The ability to pack a wound is an essential skill for the tactical medic. While a tourniquet is an excellent tool for controlling hemorrhage in extremity trauma, there are many areas that do not allow proper application of a tourniquet. The video on wound packing was produced to show the fundamentals of wound packing.
A. Identify the bleed
B. Pack into the bleed
C. Pack tightly to the bone if possible
A. Identify the bleed-
It is essential that the medic identify the source of the serious hemorrhage. Simply stuffing gauze into a cavity is not always effective. Often times the pressure is not applied where it is needed and the gauze only acts as a sponge. What makes packing a wound effective is that is provides focused pressure directly on the damaged vessel. By occluding the lumen of the vessel with the gauze you get hemorrhage control. If it is not completely controlled it at least slows the hemorrhage to a point where the body’s natural clotting factors can interact with the gauze to form a clot. There are three main methods to identify the location of a bleed.
Visualization is the preferred method, but it is often unrealistic due to ballistic patterns, flooding of cavities and tissue movement. Excess blood filling the cavity can be scooped out to give a quick look, but on high pressure bleeds and blast injuries this can be very difficult.
2. Tactile assessment
Feel works well if you are in a relatively calm mental state and have complete awareness of your senses. It is not a reliable source when you have been carrying heavy loads, firing weapons for long periods of time or participating in any activity that has caused your hands to fatigue. It’s also unreliable if you are wearing multiple layers of gloves.

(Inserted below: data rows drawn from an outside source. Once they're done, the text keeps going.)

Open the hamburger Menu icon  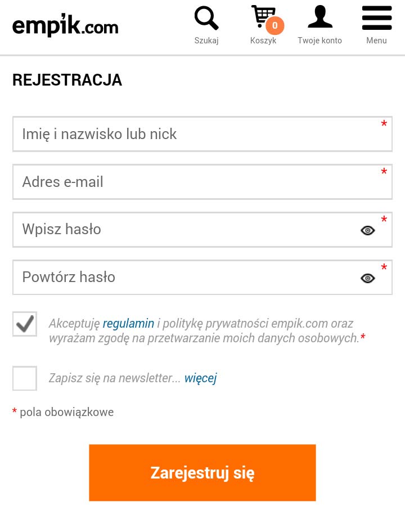point(376,18)
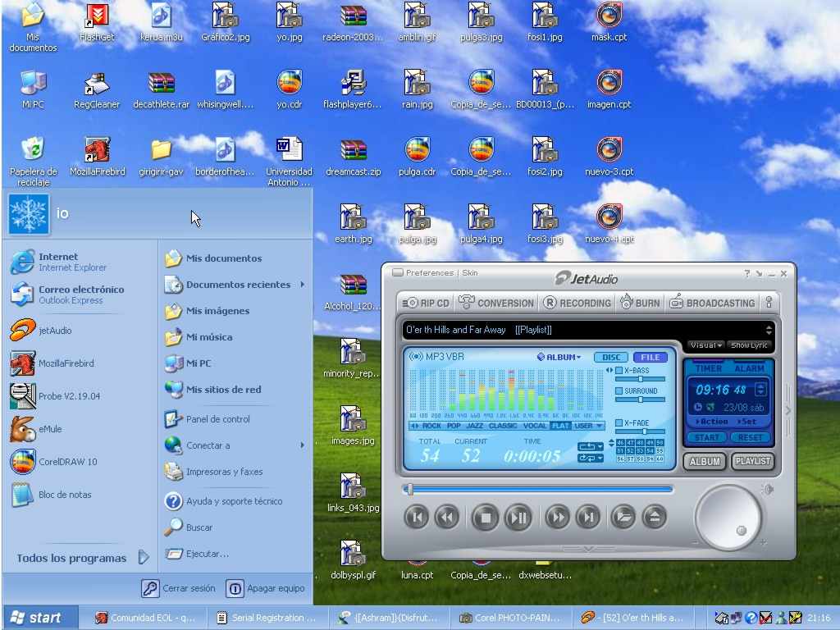Click the Open file folder icon

623,517
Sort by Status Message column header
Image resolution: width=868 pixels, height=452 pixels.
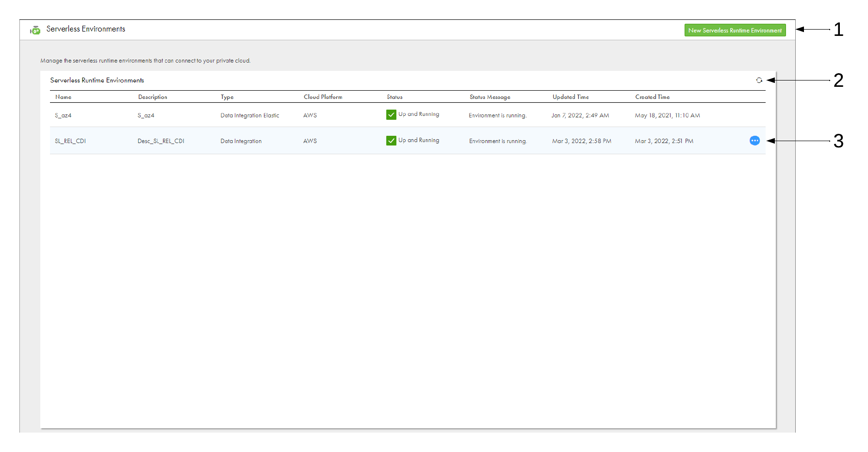click(x=490, y=97)
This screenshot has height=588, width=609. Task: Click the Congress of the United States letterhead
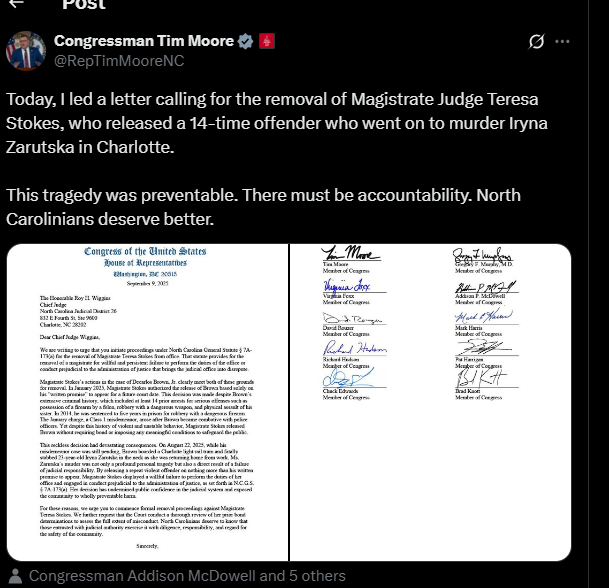(x=145, y=257)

A basic understanding of the vascular structure of the human body goes a long way in this situation. It isn’t as good of an indicator as visualizing the bleed, but if you are pressed for time it can be a good solution. It is best when used in conjunction with the other methods. It is also helpful when determining the best angle to pack from.
B. Pack into the Bleed
Notice what the section is titled, “Pack into the bleed”. It does not say pack into the wound. Your first few sections of gauze should go directly to the source of the major hemorrhage. After that hemorrhage has been staunched, the remaining gauze should be packed tightly around it to keep it in place. Your goal is NOT to create a sponge inside the wound, but a solid mass that applies pressure where it is needed. This is a very important point. An often-asked question is, “how much blood does the Olaes bandage absorb?” The answer is this: hopefully none. The purpose of bandages is not to absorb the most blood, it is to STOP bleeding, in order to keep blood where it needs to be: in the body. You don’t put bandages on to keep your vehicle clean.
C. Pack to the bone
The major vessels of the body are not inside muscular tissue! Most vessels run near the major bones in the body. If the wound is in a location that allows you to use the bone as a rigid object to maintain pressure on the damaged vessel, use it. Start by packing into the bleeder, and then use the gauze to squeeze the vessel between it and the bone. This creates the same effect as a vascular tourniquet, or simply holding pressure with your finger.
Educating medical directors and command surgeons in the importance of wound packing is essential. The ability to pack wounds is a necessary skill in an environment with the potential for delayed evacuation times and limited manpower. The idea that you will hold direct pressure for 3-5 minutes during a fire fight is ridiculous. Packing a wound reduces the need for this and frees the medic’s hands up to engage more important things, like the enemy. When used in conjunction with hemostatic agents, it is even more effective. We will cover how these two work together in a future entry.